Collected data:
------------------------------------
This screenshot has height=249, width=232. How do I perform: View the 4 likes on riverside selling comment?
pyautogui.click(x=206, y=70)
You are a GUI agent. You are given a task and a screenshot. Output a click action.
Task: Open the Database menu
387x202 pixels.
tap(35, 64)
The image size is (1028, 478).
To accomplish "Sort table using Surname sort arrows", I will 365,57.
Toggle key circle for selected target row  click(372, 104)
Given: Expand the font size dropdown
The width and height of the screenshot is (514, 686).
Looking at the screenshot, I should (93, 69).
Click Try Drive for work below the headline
------------------------------------
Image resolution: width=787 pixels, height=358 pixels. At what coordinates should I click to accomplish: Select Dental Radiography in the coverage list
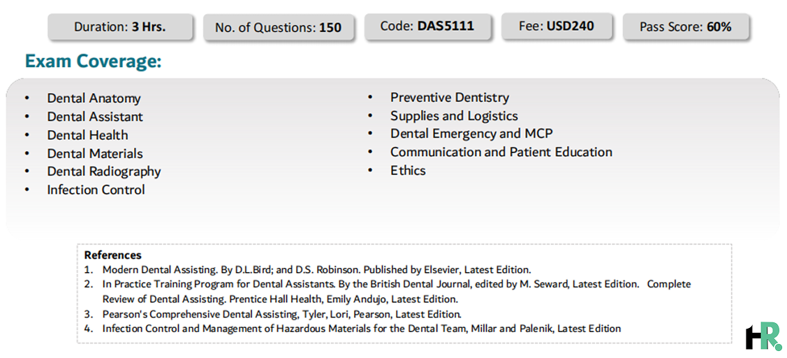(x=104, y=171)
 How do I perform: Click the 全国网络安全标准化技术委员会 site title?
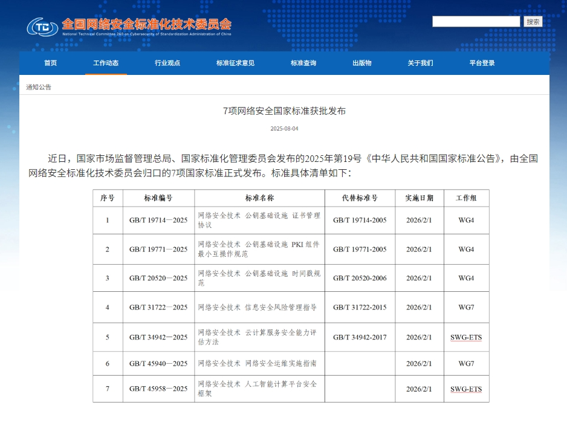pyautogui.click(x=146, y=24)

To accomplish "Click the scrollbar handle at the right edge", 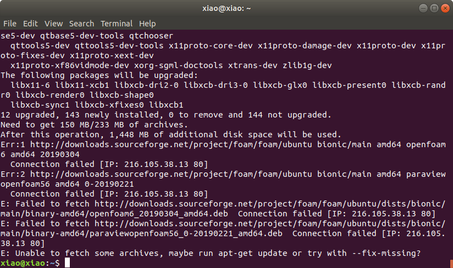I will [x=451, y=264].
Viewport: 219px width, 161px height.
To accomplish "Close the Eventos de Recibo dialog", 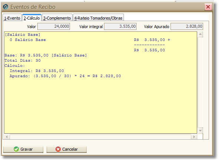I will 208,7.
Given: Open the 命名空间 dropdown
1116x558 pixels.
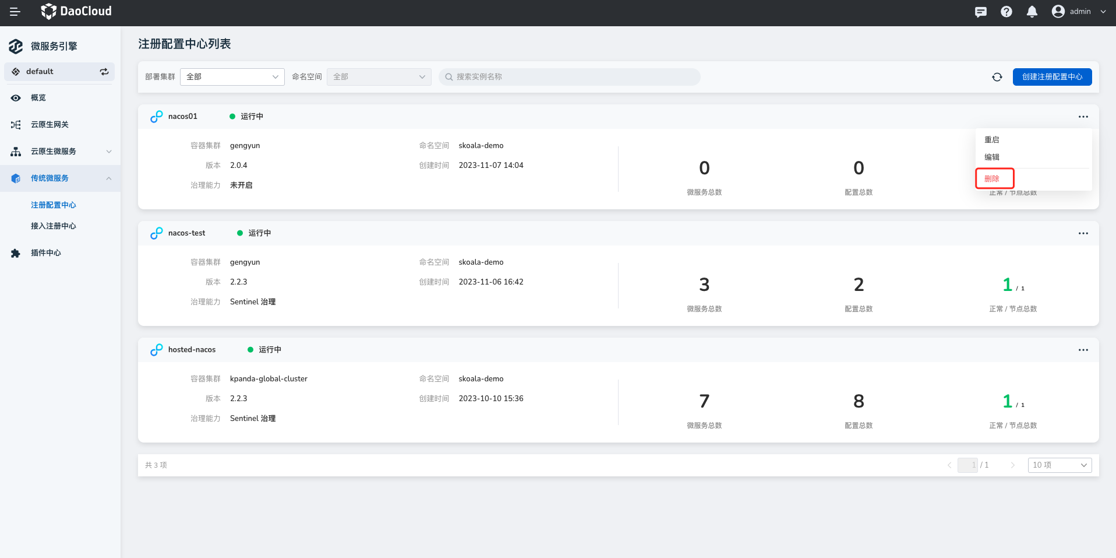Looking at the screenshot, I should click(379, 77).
------------------------------------
*Exercise directions*. Look above for the line holding "This screenshot has". Print it and every line after it, exactly, through the line holding "Click Try Drive for work below the headline".

*Response to this task*.
This screenshot has height=249, width=232. How do I perform: View the 4 likes on riverside selling comment?
pyautogui.click(x=206, y=70)
You are a GUI agent. You are given a task and a screenshot. Output a click action.
Task: Open the Database menu
387x202 pixels.
tap(35, 64)
The image size is (1028, 478).
To accomplish "Sort table using Surname sort arrows", I will 365,57.
Toggle key circle for selected target row  click(372, 104)
Given: Expand the font size dropdown
The width and height of the screenshot is (514, 686).
Looking at the screenshot, I should (93, 69).
Click Try Drive for work below the headline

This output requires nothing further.